Elmar,

Do you have documentation of your labours available?

Sincerely, Joh

On Monday 30 November 2015 18:20:00 Elmar Stellnberger wrote:
> Dear Henriette,
> 
> Yes, I am using qemu-kvm based virtualization. According to my
> experience that was sufficient to protect the host from the guest. The
> most vulnerable part will be the graphics output as I have already said.
> Nonetheless I did also receive the many messages about vulnerabilities
> in the Wifi stack. Gonna have to tell that I do only have practical
> experience with qemu-kvm/ethernet. You can use a mobile wifi router
> through which you plug in your ethernet port (or wait for and trust in
> the fixes). Separating the Wifi driver in its own Xen-domain would of
> course be another solution as long as all graphcis output still becomes
> filtered by emulating a virtual graphics card/device.
> 
> Best Elmar
> 
> On 29.11.2015 22:31, Henriette wrote:
> > Hey Elmar,
> > 
> > I was looking into using virtualization for security purposes too. 
However
> > I refrained from using a full grown vbox installation so far.
> > 
> > I saw that qemu provides a user-mode virtualization.

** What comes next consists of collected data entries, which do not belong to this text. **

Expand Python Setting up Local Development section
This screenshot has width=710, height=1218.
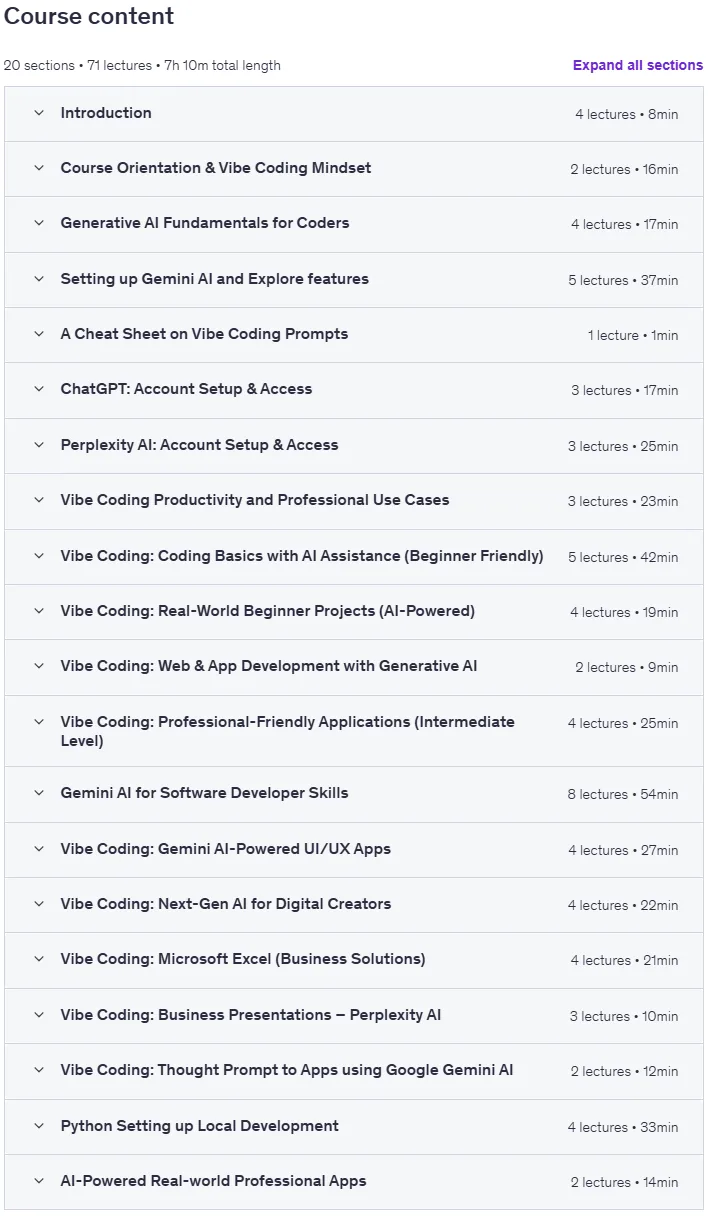click(x=355, y=1126)
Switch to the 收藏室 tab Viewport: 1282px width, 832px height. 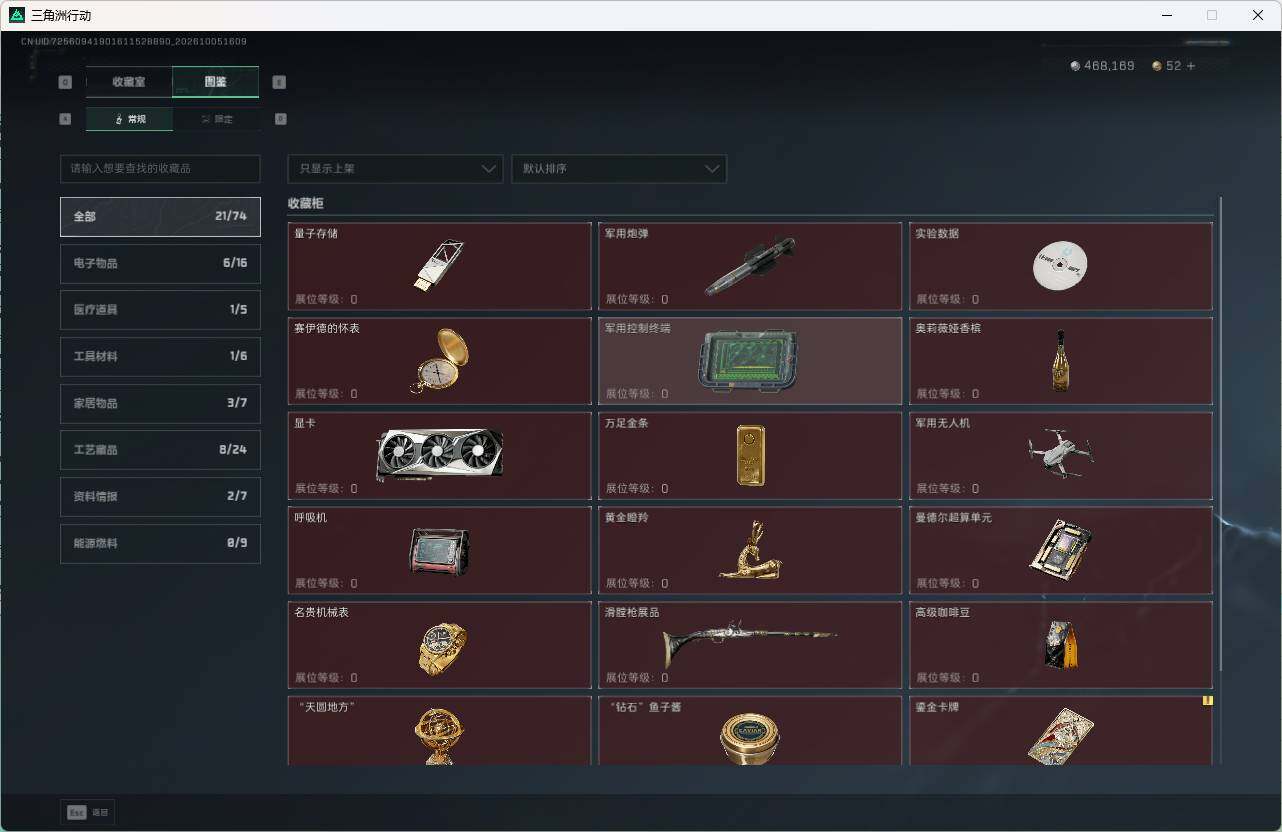129,82
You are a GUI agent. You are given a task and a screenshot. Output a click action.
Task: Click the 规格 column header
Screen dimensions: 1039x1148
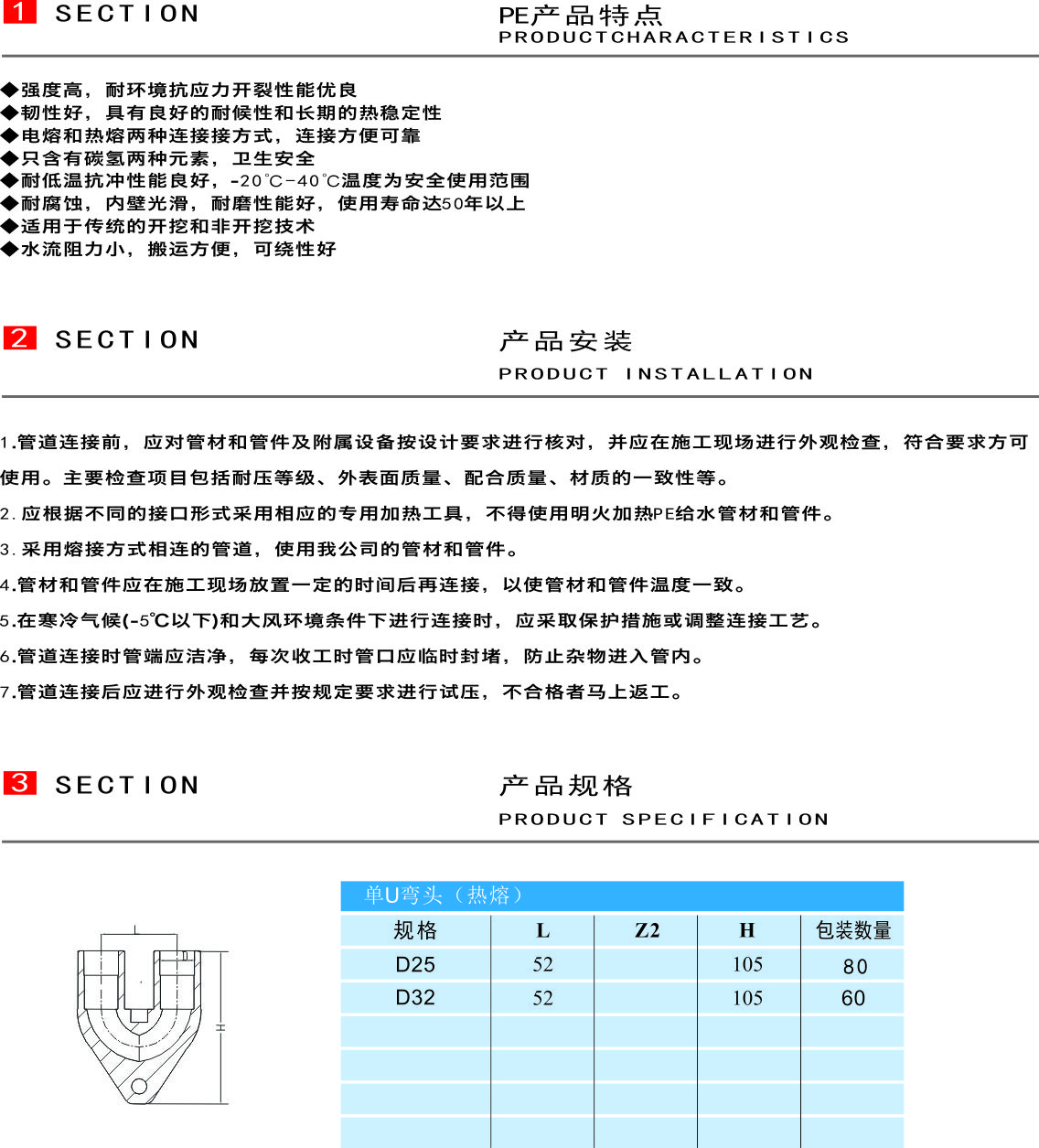point(415,930)
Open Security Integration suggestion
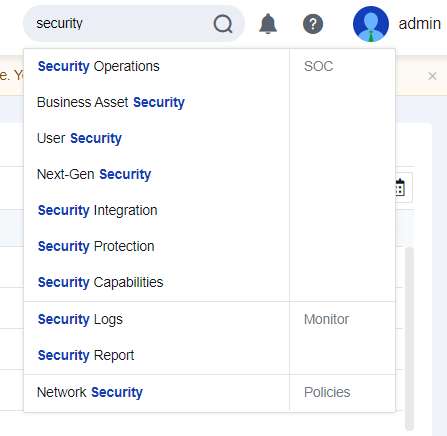447x436 pixels. pyautogui.click(x=97, y=210)
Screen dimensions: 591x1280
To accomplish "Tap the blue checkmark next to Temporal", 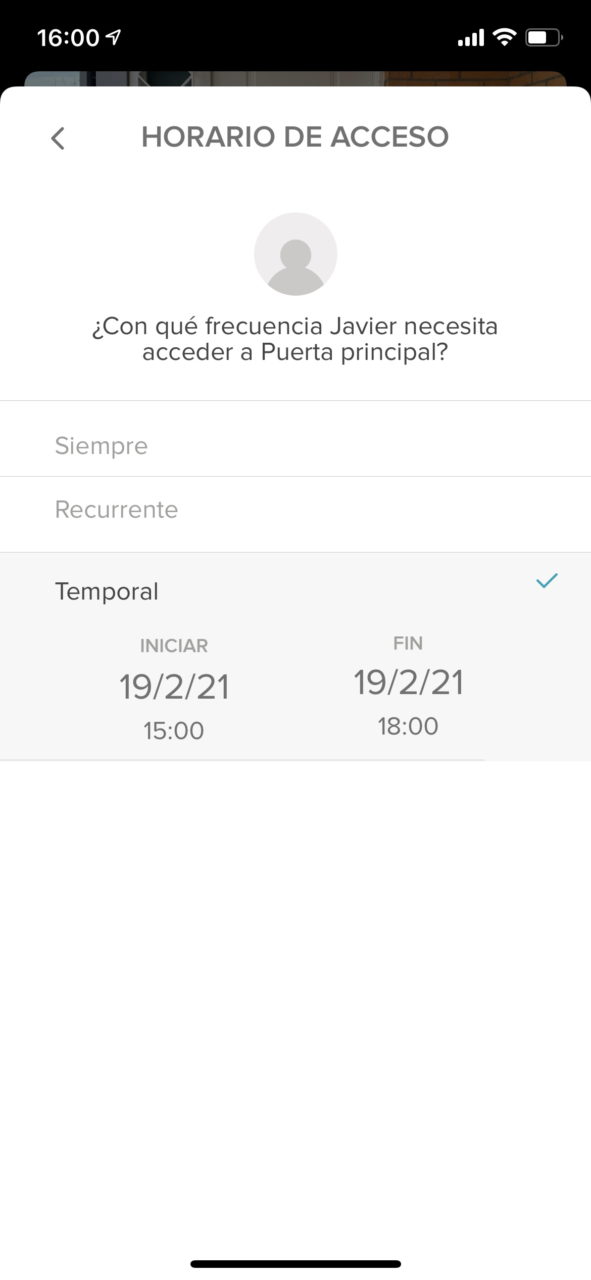I will [546, 580].
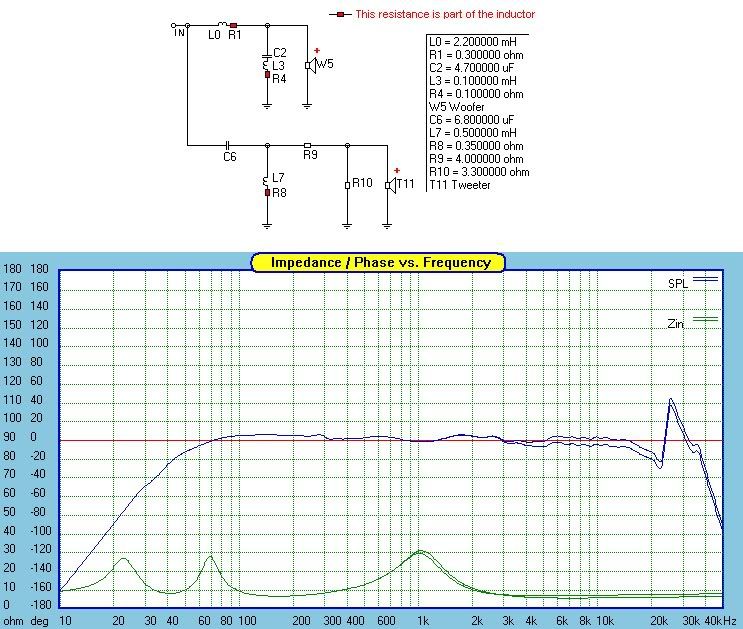Click the R8 resistor below L7
This screenshot has height=629, width=743.
click(x=267, y=191)
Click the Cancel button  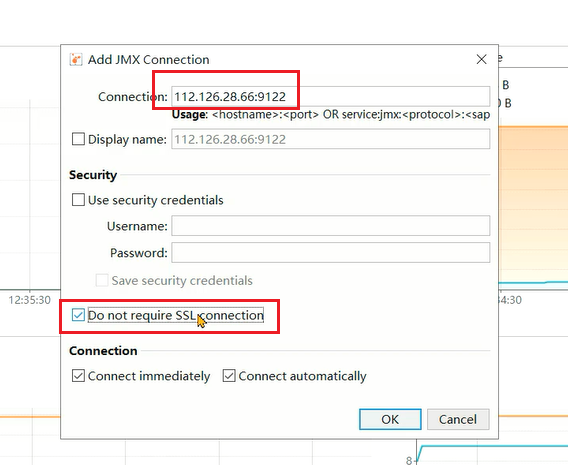pos(458,419)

I could imagine 
that
> > this brings already some security if you are able to specify access only
> > to certain directories etc. However I couldn't find any info with some
> > quick google searches on how to use qemu to improve systems 
security by
> > virt. Are you using this mode to get some security or is there no way
> > around a full virtualization to improve security?
> > 
> > Best Henriette
> > 
> > Am Sun, 29 Nov 2015 21:26:41 +0100
> > 
> > schrieb Elmar Stellnberger <[email protected]>:
> >> SELinux is more elaborate and more complicated than Apparmor; 
tomoyo
> >> relatively new. I would personally regard none of those MAC systems 
as
> >> ultimate remedy to hard security problems. In 2011 I had a
> >> RedHat/SELinux system in its default configuration and it was
> >> compromised within minutes by simply viewing the page of my bank 
with a
> >> web browser (read the whole at:
> >> http://www.elstel.org/Censorship.html.en). Note that a single faulty
> >> system call in the Linux kernel may be used to obtain root rights
> >> leaving all additional security gains that MAC systems should deliver
> >> behind. Please note also that a system can not be secured without
> >> securing your X-server (formerly one could even paste text into any
> >> other window like a root console without being in need of root 
rights).
> >> Finally the security profiles of MAC systems are very complicated so
> >> that they would hardly deliver the security as possible in theory. If
> >> you wanna ask me for my security solution it is qemu based and 
puts the
> >> most vulnerable system components like browsers and email 
programs into
> >> a virtual machine namely qemu which is maintained by the Open 
Source
> >> commnunity.
> >> 
> >> Regards,
> >> Elmar
> >> 
> >> On 29.11.2015 18:29, c4p0 wrote:
> >>> I read the fucking manuals but don't have clear what is the better
> >>> option of "Mandatory Access Control" for debian jessie.
> >>> (AppArmor, SElinux, tomoyo, etc ..)
> >>> 
> >>> someone can give me your opinion about it?